Le malus se travaille de la même façon : des assureurs de niche acceptent les coefficients jusqu’à 3,50, et le malus redescend de 5 % par année sans sinistre responsable. Les solutions par coefficient sont dans notre page assurance VTC malussé.
Quant à la résiliation — pour non-paiement, sinistres répétés ou fausse déclaration — elle complique le dossier sans le condamner. Le motif change tout, et un dossier bien présenté aussi. Nous avons décrit le parcours complet dans assurance VTC résilié, y compris le passage par le fichier AGIRA et, en dernier recours, le Bureau Central de Tarification.
Le véhicule change le devis
Une Tesla Model 3 et une Toyota Corolla hybride font le même métier, mais pas la même prime. La valeur d’achat, le coût des réparations et la sinistralité du modèle pèsent lourd. Les électriques ajoutent leurs questions propres — batterie, câble de recharge, assistance spécifique — que nous traitons dans notre guide du VTC électrique. Et si votre véhicule est en location longue durée, la répartition des assurances entre loueur et chauffeur mérite une lecture attentive : voyez notre article LLD et LOA.
La ville aussi
Un même chauffeur, un même véhicule : la prime parisienne dépassera la prime nantaise, parfois de 20 à 30 %. Densité d’accidents, vols, coût des réparations locales — les assureurs tarifent le risque là où il vit. Nous publions des pages dédiées aux dix principales métropoles, à commencer par Paris, Lyon et Marseille.
Bien choisir : la méthode courte
Quatre vérifications avant de signer quoi que ce soit. L’extension transport onéreux figure-t-elle noir sur blanc au contrat ? La garantie du conducteur a-t-elle un plafond décent — 300 000 € au minimum, pas 50 000 ? Les franchises sont-elles cohérentes avec votre trésorerie ? Et l’assureur a-t-il une vraie pratique du VTC, c’est-à-dire une gestion de sinistre qui comprend qu’un jour d’immobilisation est un jour de revenu perdu ?
Comparer soi-même est possible ; c’est un travail. Notre comparatif des assurances VTC le fait en détail, critère par critère. Et c’est précisément le métier d’un courtier : nous connaissons les compagnies qui acceptent chaque profil, et celles qu’il vaut mieux éviter malgré un tarif d’appel séduisant.
Questions fréquentes
- Puis-je utiliser mon véhicule personnel pour faire du VTC ?
Oui, à condition de remplacer votre assurance personnelle par un contrat VTC avec extension transport onéreux, et de déclarer l’usage mixte si vous conservez un usage privé. Garder les deux contrats en parallèle sur le même véhicule ne fonctionne pas.
- L’assurance de la plateforme (Uber, Bolt) ne me couvre-t-elle pas déjà ?
Non. Les plateformes fournissent des couvertures complémentaires limitées à certaines phases de la course.

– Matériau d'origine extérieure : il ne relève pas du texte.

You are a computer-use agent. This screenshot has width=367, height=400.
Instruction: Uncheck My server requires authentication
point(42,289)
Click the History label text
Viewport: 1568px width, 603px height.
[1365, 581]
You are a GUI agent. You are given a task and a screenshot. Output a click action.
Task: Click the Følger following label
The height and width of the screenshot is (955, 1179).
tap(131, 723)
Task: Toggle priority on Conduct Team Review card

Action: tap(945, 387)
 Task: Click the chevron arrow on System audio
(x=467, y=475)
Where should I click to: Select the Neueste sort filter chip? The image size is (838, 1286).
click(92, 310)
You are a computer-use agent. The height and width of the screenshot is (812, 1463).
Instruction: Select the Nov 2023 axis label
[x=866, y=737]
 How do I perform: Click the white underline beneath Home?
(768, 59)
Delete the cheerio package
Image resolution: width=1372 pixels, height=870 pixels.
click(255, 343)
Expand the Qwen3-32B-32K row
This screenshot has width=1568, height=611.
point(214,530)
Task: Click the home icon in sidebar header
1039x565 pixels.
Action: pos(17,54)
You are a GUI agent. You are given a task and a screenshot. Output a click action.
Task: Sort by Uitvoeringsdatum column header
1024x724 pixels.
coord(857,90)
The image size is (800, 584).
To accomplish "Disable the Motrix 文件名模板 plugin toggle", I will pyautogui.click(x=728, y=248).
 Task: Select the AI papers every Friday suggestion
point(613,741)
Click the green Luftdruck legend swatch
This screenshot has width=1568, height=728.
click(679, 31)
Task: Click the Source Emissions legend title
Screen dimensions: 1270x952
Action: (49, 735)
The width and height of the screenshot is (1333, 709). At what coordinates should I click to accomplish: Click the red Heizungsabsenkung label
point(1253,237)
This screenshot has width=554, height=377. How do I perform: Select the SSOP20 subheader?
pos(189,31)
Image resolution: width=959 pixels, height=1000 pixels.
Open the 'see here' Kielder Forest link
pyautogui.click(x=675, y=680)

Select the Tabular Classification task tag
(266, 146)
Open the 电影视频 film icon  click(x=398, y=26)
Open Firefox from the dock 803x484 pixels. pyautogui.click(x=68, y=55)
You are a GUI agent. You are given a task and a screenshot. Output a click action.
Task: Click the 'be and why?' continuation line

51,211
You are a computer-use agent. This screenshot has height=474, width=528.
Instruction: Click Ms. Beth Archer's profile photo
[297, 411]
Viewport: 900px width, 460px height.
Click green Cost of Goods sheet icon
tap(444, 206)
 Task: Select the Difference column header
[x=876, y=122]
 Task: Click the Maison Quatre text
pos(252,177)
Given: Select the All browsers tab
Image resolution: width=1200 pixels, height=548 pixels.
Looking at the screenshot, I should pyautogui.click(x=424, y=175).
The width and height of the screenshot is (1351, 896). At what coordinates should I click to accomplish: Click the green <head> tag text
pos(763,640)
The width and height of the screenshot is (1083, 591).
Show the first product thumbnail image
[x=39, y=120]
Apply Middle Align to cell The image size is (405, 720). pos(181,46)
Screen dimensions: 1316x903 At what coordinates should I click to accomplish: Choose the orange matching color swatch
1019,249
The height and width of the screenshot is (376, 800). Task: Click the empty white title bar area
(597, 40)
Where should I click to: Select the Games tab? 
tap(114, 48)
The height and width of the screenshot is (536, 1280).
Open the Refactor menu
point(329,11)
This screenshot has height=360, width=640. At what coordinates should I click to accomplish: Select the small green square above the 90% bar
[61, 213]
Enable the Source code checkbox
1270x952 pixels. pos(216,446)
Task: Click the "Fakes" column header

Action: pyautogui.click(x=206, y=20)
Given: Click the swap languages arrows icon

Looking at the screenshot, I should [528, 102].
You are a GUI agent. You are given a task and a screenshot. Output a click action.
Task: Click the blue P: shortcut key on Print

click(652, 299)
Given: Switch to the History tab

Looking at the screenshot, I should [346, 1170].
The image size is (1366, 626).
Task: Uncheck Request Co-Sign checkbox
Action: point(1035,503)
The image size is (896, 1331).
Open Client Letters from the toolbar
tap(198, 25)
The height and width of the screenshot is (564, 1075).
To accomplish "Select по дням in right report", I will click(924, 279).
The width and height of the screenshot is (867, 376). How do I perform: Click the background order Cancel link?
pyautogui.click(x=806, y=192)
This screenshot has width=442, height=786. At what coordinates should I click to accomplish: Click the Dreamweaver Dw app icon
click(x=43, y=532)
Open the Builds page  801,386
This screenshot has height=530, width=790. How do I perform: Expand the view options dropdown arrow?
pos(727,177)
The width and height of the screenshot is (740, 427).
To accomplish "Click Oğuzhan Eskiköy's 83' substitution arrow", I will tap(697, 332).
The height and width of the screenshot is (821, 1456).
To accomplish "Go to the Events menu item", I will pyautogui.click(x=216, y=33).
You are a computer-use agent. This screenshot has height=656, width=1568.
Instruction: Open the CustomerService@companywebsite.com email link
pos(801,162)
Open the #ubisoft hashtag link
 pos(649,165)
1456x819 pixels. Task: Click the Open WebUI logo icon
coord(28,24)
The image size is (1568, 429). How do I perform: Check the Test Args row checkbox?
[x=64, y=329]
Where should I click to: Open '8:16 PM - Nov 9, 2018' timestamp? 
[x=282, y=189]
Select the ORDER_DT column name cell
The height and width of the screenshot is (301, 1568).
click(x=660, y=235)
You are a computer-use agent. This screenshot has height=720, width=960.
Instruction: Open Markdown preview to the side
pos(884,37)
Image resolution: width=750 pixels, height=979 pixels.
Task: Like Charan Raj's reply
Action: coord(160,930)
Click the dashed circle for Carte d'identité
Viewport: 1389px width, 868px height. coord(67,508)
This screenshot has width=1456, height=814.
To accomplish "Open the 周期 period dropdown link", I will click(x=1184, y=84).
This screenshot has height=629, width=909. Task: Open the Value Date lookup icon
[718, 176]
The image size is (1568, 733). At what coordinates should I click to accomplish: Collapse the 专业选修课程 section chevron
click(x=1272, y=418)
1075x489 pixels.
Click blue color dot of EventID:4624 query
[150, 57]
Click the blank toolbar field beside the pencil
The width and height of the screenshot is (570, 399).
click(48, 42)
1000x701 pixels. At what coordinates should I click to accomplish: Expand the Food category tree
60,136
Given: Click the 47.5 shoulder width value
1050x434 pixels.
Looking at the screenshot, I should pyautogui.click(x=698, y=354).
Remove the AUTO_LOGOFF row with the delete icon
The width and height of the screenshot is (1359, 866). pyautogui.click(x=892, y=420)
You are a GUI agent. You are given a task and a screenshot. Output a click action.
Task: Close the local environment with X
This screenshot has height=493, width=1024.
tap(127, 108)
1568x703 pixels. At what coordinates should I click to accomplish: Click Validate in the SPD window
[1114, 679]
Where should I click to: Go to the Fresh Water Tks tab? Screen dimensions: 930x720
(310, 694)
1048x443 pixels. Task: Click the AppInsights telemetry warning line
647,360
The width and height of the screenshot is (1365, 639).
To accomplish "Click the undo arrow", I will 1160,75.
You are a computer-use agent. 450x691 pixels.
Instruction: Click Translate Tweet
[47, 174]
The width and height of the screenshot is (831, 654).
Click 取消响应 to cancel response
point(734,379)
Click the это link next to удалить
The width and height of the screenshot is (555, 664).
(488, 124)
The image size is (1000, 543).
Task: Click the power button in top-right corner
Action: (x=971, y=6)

Votre assurance VTC personnelle reste obligatoire et centrale. Le détail est dans notre article assurance VTC Uber.
- En combien de temps puis-je être assuré ?
Avec un dossier complet, une souscription se boucle en 24 à 48h ouvrées, attestation comprise. Les pièces à préparer sont listées dans notre page devis en ligne.
- Mon bonus auto personnel compte-t-il pour le VTC ?
Souvent oui : la plupart des assureurs VTC reprennent le coefficient de votre relevé d’informations personnel si vous n’aviez pas de contrat professionnel antérieur. Un bonus 50 pèse lourd dans la négociation — apportez ce relevé.